I'm beginning to feel once again that Teague was a bad draft pick. Not because he doesn't have talent, but because he's too young to ever garner enough respect to break the Woodson/Johnson 4th quarter strangehold on the offense. I'm finally on the Ty Lawson bandwagon - I watched him play the other night and he commands the team to run the plays they are supposed to, not what the franchise player demands. Neither Bibby or Teague are strong enough PG presences to ignore JJ or Woody when everything highlights that we should. Put this on the watch list for the rest of the season and particularly in the postseason.

Bret LaGree said...

It wasn't fun to do but it is nice to get some confirmation that my initial analysis (in this case) wasn't crippled by bias.

I don't think it's fair to make any sort of firm evaluation regarding Teague or the handling of Teague this season. The only point guards drafted in that range of the draft who have been even average NBA players as rookies are Chalmers, Duhon, and, this year, Lawson. Each older and more experienced than Teague.

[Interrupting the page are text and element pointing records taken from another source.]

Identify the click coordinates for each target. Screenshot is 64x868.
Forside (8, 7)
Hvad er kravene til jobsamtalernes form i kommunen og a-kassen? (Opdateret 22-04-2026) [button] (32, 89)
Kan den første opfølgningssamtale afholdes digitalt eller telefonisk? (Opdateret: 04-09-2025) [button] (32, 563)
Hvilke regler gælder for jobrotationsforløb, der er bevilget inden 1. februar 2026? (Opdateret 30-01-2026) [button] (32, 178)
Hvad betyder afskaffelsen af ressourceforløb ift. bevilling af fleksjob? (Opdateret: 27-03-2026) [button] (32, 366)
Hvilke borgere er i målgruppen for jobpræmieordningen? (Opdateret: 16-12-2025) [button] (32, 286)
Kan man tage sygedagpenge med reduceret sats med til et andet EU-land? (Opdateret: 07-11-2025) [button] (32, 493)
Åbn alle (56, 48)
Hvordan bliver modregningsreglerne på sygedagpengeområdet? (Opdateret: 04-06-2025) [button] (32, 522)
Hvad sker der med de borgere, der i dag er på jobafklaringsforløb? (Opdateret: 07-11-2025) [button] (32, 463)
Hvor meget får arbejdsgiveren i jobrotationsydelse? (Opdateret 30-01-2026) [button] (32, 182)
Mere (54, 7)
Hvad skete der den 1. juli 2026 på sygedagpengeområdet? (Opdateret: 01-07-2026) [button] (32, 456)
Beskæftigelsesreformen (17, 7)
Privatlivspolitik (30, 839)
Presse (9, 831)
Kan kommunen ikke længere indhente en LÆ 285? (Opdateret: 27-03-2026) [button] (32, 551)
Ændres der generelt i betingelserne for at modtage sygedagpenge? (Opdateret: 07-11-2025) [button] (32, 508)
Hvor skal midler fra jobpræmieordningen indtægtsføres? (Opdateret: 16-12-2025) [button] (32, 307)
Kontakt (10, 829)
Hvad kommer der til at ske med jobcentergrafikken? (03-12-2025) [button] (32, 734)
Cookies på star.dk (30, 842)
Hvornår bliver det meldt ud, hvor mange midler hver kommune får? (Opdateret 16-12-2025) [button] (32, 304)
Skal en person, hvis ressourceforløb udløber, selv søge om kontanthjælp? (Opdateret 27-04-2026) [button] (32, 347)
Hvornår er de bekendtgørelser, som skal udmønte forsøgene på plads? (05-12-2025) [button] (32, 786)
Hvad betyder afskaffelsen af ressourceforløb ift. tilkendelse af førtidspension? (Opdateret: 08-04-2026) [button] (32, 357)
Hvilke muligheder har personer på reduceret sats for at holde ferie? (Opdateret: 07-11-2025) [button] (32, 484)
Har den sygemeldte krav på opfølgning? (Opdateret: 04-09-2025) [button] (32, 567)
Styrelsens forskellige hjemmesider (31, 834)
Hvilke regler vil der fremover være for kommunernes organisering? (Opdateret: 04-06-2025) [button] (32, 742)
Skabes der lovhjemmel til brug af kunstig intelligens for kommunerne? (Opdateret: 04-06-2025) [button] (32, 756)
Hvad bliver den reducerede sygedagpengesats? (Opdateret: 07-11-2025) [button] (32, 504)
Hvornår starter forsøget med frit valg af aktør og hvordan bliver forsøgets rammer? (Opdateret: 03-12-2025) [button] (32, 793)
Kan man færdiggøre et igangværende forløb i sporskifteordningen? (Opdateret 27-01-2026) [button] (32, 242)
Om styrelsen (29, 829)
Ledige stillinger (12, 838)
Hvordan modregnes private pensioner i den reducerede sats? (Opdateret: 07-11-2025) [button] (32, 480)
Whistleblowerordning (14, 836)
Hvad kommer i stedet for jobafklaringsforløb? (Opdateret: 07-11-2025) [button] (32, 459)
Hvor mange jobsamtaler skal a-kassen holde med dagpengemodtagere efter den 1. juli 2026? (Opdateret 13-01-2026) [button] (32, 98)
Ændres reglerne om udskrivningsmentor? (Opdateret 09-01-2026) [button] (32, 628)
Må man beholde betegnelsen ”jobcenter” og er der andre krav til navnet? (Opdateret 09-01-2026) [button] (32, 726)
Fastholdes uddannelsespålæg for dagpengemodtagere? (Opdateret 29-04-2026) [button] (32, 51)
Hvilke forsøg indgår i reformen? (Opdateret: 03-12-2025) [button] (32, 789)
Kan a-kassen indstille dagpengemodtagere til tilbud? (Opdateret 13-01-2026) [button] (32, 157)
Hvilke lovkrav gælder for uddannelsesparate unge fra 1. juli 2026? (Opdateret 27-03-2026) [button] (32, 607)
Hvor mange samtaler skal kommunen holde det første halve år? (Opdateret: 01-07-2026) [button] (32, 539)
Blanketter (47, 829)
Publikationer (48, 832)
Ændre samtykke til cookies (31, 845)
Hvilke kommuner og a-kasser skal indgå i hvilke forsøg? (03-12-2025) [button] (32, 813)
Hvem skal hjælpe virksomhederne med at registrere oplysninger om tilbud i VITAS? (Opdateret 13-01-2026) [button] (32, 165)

It's not that Bibby and Crawford don't have overlapping weaknesses (Personally, I'd leave Bibby out there and play Williams ahead of Crawford down the stretch. Bibby at least knows his limitations and tries to compensate as best he can while Crawford tends to go into a trance when the other team has the ball, not that any of these guys would be on the team had I any influence over personnel decisions in the first place.) but I think that it's pointless to hope that Mike Woodson, much as he's improved in some areas, is going to become a micro-tactical dynamo and attempt to plug players into specific situations. Guys get roles and they stay in roles. Overall, Teague's role is most likely largely commensurate with his ability at this point.

CoCo said...

Luv you make an interesting point about Bibby nor Teague being strong enough to ignore JJ. That's the biggest problem, but it's not just limited to Bibby and Teague. I don't think anyone (players or coaches) has the balls to ignore JJ. Like I wrote earlier this season, they are content to let Joe shoot them out of games. Teague isn't going to be a factor, I've pretty much accepted that. However, the rest of those guys better grow a pair and demand some respect from the coach and max player. It's not fair to them that Woody is so loyal to Joe that he'll let him ruin winnable games for them. He won't bench him under any circumstances, yet he'll do it to the other players without pause. Woody will not be coaching this team next year at this rate.

Hawksgirl said...

I hate statistics(mainly because i get a headache) but these open up your eyes. I usually just read and don't comment but thanks for the originality. I feel now that joe needs to trust his team and maybe, just maybe, woody will follow. And coco, your right woody will not bench him. But will bench someone else in a second. I just hope woody comes to his senses.

Pearson said...

Thanks for all the hard work you put in to find these numbers, Bret. And yes it does prove what we thought we were seeing already. Its alarming how terrible the free throw rate was in those after portions. I have thought that we haven't gotten to the free throw line enough this year as a whole, but its going to continue to be tough to pull out close games when we aren't going to the line for some easy points.